_Task goal_. Copy out the records below exactly as they appear.

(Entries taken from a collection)
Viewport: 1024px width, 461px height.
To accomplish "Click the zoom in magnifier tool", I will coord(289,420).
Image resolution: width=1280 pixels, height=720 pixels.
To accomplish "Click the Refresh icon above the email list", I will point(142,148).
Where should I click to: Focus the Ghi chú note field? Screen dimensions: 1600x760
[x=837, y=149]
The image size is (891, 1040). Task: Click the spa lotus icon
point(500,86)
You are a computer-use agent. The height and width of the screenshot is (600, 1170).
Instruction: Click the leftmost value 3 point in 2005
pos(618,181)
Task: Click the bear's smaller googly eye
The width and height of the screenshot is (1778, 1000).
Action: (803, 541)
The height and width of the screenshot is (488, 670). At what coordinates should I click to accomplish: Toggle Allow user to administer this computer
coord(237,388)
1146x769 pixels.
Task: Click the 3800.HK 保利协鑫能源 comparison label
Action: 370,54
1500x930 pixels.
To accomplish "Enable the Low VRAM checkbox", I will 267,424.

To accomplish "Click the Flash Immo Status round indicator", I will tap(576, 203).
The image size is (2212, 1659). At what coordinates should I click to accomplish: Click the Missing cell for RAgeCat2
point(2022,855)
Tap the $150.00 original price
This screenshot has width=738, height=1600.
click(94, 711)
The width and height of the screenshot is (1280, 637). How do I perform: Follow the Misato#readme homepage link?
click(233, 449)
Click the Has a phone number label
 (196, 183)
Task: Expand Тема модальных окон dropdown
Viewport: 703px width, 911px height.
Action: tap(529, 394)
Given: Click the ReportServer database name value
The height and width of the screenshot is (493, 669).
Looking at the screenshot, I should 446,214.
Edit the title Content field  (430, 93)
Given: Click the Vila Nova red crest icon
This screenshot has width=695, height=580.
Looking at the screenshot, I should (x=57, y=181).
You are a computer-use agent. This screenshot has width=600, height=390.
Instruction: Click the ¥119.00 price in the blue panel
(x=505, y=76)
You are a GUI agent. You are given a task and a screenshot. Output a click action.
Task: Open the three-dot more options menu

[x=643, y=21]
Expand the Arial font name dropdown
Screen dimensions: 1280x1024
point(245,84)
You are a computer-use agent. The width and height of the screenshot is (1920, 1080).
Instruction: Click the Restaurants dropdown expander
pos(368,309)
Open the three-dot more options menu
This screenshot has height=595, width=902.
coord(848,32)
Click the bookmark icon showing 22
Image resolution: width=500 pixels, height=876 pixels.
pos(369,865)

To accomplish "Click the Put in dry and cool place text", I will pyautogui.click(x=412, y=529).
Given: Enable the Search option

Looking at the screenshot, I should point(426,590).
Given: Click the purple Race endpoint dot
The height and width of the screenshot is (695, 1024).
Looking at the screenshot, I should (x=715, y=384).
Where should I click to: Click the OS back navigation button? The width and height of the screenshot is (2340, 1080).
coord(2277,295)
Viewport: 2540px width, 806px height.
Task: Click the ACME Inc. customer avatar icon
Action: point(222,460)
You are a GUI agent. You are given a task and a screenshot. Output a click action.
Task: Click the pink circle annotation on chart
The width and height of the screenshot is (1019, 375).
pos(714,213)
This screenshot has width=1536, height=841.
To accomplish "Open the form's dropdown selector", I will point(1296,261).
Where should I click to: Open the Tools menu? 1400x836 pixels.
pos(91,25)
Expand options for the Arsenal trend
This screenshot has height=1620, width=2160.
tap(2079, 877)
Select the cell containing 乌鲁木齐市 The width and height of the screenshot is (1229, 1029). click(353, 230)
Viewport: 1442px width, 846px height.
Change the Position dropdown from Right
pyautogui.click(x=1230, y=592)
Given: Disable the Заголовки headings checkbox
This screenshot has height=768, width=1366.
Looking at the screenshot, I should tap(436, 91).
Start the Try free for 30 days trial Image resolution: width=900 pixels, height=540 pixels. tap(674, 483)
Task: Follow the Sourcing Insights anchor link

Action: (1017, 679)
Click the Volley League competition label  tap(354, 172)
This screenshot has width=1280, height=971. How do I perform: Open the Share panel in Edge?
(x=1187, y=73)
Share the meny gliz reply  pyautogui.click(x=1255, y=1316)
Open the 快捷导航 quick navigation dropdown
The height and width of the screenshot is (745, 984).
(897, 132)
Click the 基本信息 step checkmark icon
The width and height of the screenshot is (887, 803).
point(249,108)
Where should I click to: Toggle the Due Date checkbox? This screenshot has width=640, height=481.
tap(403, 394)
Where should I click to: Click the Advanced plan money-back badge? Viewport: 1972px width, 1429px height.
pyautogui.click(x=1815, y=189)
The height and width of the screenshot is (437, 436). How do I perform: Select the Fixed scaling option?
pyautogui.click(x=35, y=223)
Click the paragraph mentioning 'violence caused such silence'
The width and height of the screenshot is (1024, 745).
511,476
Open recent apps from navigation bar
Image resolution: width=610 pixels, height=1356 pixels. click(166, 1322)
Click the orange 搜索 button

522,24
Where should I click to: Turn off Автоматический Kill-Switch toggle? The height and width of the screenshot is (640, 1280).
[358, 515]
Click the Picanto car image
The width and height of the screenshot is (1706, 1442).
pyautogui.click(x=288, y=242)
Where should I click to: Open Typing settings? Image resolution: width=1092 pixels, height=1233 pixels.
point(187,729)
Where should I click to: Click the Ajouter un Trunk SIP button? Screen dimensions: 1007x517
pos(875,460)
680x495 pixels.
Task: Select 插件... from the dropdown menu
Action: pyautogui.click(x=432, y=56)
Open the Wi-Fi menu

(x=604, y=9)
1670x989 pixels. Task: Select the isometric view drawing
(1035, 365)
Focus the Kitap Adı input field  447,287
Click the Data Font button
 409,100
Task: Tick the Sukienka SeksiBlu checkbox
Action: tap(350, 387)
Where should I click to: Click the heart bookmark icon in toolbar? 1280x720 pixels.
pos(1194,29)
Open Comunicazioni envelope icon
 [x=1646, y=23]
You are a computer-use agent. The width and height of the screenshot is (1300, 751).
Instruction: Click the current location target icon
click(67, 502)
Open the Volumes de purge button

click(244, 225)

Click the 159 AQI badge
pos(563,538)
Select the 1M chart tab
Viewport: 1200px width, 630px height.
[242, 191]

_Written answer_.
Viewport: 1024px width, 461px height.
To accomplish "Click the zoom in magnifier tool", I will coord(289,420).
Image resolution: width=1280 pixels, height=720 pixels.
To accomplish "Click the Refresh icon above the email list", I will point(142,148).
Where should I click to: Focus the Ghi chú note field? Screen dimensions: 1600x760
[x=837, y=149]
The image size is (891, 1040). Task: Click the spa lotus icon
point(500,86)
You are a computer-use agent. The height and width of the screenshot is (600, 1170).
Instruction: Click the leftmost value 3 point in 2005
pos(618,181)
Task: Click the bear's smaller googly eye
The width and height of the screenshot is (1778, 1000).
Action: (803, 541)
The height and width of the screenshot is (488, 670). At what coordinates should I click to accomplish: Toggle Allow user to administer this computer
coord(237,388)
1146x769 pixels.
Task: Click the 3800.HK 保利协鑫能源 comparison label
Action: 370,54
1500x930 pixels.
To accomplish "Enable the Low VRAM checkbox", I will 267,424.

To accomplish "Click the Flash Immo Status round indicator", I will tap(576, 203).
The image size is (2212, 1659). At what coordinates should I click to accomplish: Click the Missing cell for RAgeCat2
point(2022,855)
Tap the $150.00 original price
This screenshot has width=738, height=1600.
click(94, 711)
The width and height of the screenshot is (1280, 637). How do I perform: Follow the Misato#readme homepage link?
click(233, 449)
Click the Has a phone number label
 (196, 183)
Task: Expand Тема модальных окон dropdown
Viewport: 703px width, 911px height.
Action: tap(529, 394)
Given: Click the ReportServer database name value
The height and width of the screenshot is (493, 669).
Looking at the screenshot, I should 446,214.
Edit the title Content field  (430, 93)
Given: Click the Vila Nova red crest icon
This screenshot has width=695, height=580.
Looking at the screenshot, I should (x=57, y=181).
You are a computer-use agent. This screenshot has width=600, height=390.
Instruction: Click the ¥119.00 price in the blue panel
(x=505, y=76)
You are a GUI agent. You are given a task and a screenshot. Output a click action.
Task: Open the three-dot more options menu

[x=643, y=21]
Expand the Arial font name dropdown
Screen dimensions: 1280x1024
point(245,84)
You are a computer-use agent. The width and height of the screenshot is (1920, 1080).
Instruction: Click the Restaurants dropdown expander
pos(368,309)
Open the three-dot more options menu
This screenshot has height=595, width=902.
coord(848,32)
Click the bookmark icon showing 22
Image resolution: width=500 pixels, height=876 pixels.
pos(369,865)

To accomplish "Click the Put in dry and cool place text", I will pyautogui.click(x=412, y=529).
Given: Enable the Search option

Looking at the screenshot, I should point(426,590).
Given: Click the purple Race endpoint dot
The height and width of the screenshot is (695, 1024).
Looking at the screenshot, I should (x=715, y=384).
Where should I click to: Click the OS back navigation button? The width and height of the screenshot is (2340, 1080).
coord(2277,295)
Viewport: 2540px width, 806px height.
Task: Click the ACME Inc. customer avatar icon
Action: point(222,460)
You are a GUI agent. You are given a task and a screenshot. Output a click action.
Task: Click the pink circle annotation on chart
The width and height of the screenshot is (1019, 375).
pos(714,213)
This screenshot has width=1536, height=841.
To accomplish "Open the form's dropdown selector", I will point(1296,261).
Where should I click to: Open the Tools menu? 1400x836 pixels.
pos(91,25)
Expand options for the Arsenal trend
This screenshot has height=1620, width=2160.
tap(2079, 877)
Select the cell containing 乌鲁木齐市 The width and height of the screenshot is (1229, 1029). click(353, 230)
Viewport: 1442px width, 846px height.
Change the Position dropdown from Right
pyautogui.click(x=1230, y=592)
Given: Disable the Заголовки headings checkbox
This screenshot has height=768, width=1366.
Looking at the screenshot, I should tap(436, 91).
Start the Try free for 30 days trial Image resolution: width=900 pixels, height=540 pixels. tap(674, 483)
Task: Follow the Sourcing Insights anchor link

Action: (1017, 679)
Click the Volley League competition label  tap(354, 172)
This screenshot has width=1280, height=971. How do I perform: Open the Share panel in Edge?
(x=1187, y=73)
Share the meny gliz reply  pyautogui.click(x=1255, y=1316)
Open the 快捷导航 quick navigation dropdown
The height and width of the screenshot is (745, 984).
(897, 132)
Click the 基本信息 step checkmark icon
The width and height of the screenshot is (887, 803).
point(249,108)
Where should I click to: Toggle the Due Date checkbox? This screenshot has width=640, height=481.
tap(403, 394)
Where should I click to: Click the Advanced plan money-back badge? Viewport: 1972px width, 1429px height.
pyautogui.click(x=1815, y=189)
The height and width of the screenshot is (437, 436). How do I perform: Select the Fixed scaling option?
pyautogui.click(x=35, y=223)
Click the paragraph mentioning 'violence caused such silence'
The width and height of the screenshot is (1024, 745).
511,476
Open recent apps from navigation bar
Image resolution: width=610 pixels, height=1356 pixels. click(166, 1322)
Click the orange 搜索 button

522,24
Where should I click to: Turn off Автоматический Kill-Switch toggle? The height and width of the screenshot is (640, 1280).
[358, 515]
Click the Picanto car image
The width and height of the screenshot is (1706, 1442).
pyautogui.click(x=288, y=242)
Where should I click to: Open Typing settings? Image resolution: width=1092 pixels, height=1233 pixels.
point(187,729)
Where should I click to: Click the Ajouter un Trunk SIP button? Screen dimensions: 1007x517
pos(875,460)
680x495 pixels.
Task: Select 插件... from the dropdown menu
Action: pyautogui.click(x=432, y=56)
Open the Wi-Fi menu

(x=604, y=9)
1670x989 pixels. Task: Select the isometric view drawing
(1035, 365)
Focus the Kitap Adı input field  447,287
Click the Data Font button
 409,100
Task: Tick the Sukienka SeksiBlu checkbox
Action: tap(350, 387)
Where should I click to: Click the heart bookmark icon in toolbar? 1280x720 pixels.
pos(1194,29)
Open Comunicazioni envelope icon
 [x=1646, y=23]
You are a computer-use agent. The width and height of the screenshot is (1300, 751).
Instruction: Click the current location target icon
click(67, 502)
Open the Volumes de purge button

click(244, 225)

Click the 159 AQI badge
pos(563,538)
Select the 1M chart tab
Viewport: 1200px width, 630px height.
[242, 191]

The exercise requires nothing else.